Each record should be given back exactly, with none missing.
####
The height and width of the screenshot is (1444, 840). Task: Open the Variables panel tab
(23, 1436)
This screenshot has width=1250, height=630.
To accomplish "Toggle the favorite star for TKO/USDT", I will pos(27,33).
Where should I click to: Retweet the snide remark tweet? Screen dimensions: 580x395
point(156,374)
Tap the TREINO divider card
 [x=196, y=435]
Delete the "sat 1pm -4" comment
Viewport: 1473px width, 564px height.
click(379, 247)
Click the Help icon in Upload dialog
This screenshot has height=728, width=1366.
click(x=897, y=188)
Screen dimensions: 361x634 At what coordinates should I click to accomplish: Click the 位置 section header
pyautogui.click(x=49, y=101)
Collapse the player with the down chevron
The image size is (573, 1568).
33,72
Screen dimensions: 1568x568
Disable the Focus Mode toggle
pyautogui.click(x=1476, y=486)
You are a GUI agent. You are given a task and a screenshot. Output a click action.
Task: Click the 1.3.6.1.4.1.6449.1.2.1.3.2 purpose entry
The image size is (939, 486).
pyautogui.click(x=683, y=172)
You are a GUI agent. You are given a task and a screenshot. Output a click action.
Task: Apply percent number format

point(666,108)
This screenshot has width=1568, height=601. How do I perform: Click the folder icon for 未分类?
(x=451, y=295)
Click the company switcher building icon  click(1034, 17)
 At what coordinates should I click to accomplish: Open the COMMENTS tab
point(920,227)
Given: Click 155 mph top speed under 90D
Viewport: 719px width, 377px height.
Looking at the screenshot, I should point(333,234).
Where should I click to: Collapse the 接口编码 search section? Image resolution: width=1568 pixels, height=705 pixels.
####
*Written solution*
The height and width of the screenshot is (1444, 840). Task: Open the Variables panel tab
(23, 1436)
This screenshot has width=1250, height=630.
To accomplish "Toggle the favorite star for TKO/USDT", I will pos(27,33).
Where should I click to: Retweet the snide remark tweet? Screen dimensions: 580x395
point(156,374)
Tap the TREINO divider card
 [x=196, y=435]
Delete the "sat 1pm -4" comment
Viewport: 1473px width, 564px height.
click(379, 247)
Click the Help icon in Upload dialog
This screenshot has height=728, width=1366.
click(x=897, y=188)
Screen dimensions: 361x634 At what coordinates should I click to accomplish: Click the 位置 section header
pyautogui.click(x=49, y=101)
Collapse the player with the down chevron
The image size is (573, 1568).
33,72
Screen dimensions: 1568x568
Disable the Focus Mode toggle
pyautogui.click(x=1476, y=486)
You are a GUI agent. You are given a task and a screenshot. Output a click action.
Task: Click the 1.3.6.1.4.1.6449.1.2.1.3.2 purpose entry
The image size is (939, 486).
pyautogui.click(x=683, y=172)
You are a GUI agent. You are given a task and a screenshot. Output a click action.
Task: Apply percent number format

point(666,108)
This screenshot has width=1568, height=601. How do I perform: Click the folder icon for 未分类?
(x=451, y=295)
Click the company switcher building icon  click(1034, 17)
 At what coordinates should I click to accomplish: Open the COMMENTS tab
point(920,227)
Given: Click 155 mph top speed under 90D
Viewport: 719px width, 377px height.
Looking at the screenshot, I should point(333,234).
Where should I click to: Collapse the 接口编码 search section? Image resolution: width=1568 pixels, height=705 pixels.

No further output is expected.